## Stored records:
+ + +
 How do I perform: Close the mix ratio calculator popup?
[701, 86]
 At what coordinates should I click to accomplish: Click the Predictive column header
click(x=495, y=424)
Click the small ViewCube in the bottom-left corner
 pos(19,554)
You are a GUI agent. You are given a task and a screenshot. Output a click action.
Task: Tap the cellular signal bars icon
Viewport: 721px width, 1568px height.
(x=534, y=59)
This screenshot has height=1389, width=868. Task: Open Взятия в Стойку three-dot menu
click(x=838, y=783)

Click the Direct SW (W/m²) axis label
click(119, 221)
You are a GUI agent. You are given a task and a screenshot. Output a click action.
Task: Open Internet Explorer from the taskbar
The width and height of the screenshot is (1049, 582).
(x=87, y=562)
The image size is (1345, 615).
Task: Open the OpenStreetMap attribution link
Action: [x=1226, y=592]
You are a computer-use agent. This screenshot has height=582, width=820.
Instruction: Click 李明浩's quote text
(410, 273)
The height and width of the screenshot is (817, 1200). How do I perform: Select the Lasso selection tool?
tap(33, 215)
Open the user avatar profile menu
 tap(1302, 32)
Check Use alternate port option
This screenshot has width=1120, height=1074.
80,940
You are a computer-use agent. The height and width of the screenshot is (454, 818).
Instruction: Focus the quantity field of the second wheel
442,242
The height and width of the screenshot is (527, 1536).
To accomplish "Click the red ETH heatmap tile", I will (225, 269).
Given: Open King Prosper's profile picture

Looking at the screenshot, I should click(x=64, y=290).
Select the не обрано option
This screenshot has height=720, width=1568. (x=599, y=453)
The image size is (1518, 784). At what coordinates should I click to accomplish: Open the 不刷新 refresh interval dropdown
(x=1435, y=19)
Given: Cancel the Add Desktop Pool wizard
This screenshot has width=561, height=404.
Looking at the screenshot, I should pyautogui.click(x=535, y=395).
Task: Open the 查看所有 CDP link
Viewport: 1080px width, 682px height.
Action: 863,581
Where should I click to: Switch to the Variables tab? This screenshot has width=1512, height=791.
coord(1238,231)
+ + +
## Try it:
Set every record down again, exactly as given.

## Output:
 How do I perform: Close the mix ratio calculator popup?
[701, 86]
 At what coordinates should I click to accomplish: Click the Predictive column header
click(x=495, y=424)
Click the small ViewCube in the bottom-left corner
 pos(19,554)
You are a GUI agent. You are given a task and a screenshot. Output a click action.
Task: Tap the cellular signal bars icon
Viewport: 721px width, 1568px height.
(x=534, y=59)
This screenshot has height=1389, width=868. Task: Open Взятия в Стойку three-dot menu
click(x=838, y=783)

Click the Direct SW (W/m²) axis label
click(119, 221)
You are a GUI agent. You are given a task and a screenshot. Output a click action.
Task: Open Internet Explorer from the taskbar
The width and height of the screenshot is (1049, 582).
(x=87, y=562)
The image size is (1345, 615).
Task: Open the OpenStreetMap attribution link
Action: [x=1226, y=592]
You are a computer-use agent. This screenshot has height=582, width=820.
Instruction: Click 李明浩's quote text
(410, 273)
The height and width of the screenshot is (817, 1200). How do I perform: Select the Lasso selection tool?
tap(33, 215)
Open the user avatar profile menu
 tap(1302, 32)
Check Use alternate port option
This screenshot has width=1120, height=1074.
80,940
You are a computer-use agent. The height and width of the screenshot is (454, 818).
Instruction: Focus the quantity field of the second wheel
442,242
The height and width of the screenshot is (527, 1536).
To accomplish "Click the red ETH heatmap tile", I will (225, 269).
Given: Open King Prosper's profile picture

Looking at the screenshot, I should click(x=64, y=290).
Select the не обрано option
This screenshot has height=720, width=1568. (x=599, y=453)
The image size is (1518, 784). At what coordinates should I click to accomplish: Open the 不刷新 refresh interval dropdown
(x=1435, y=19)
Given: Cancel the Add Desktop Pool wizard
This screenshot has width=561, height=404.
Looking at the screenshot, I should pyautogui.click(x=535, y=395).
Task: Open the 查看所有 CDP link
Viewport: 1080px width, 682px height.
Action: 863,581
Where should I click to: Switch to the Variables tab? This screenshot has width=1512, height=791.
coord(1238,231)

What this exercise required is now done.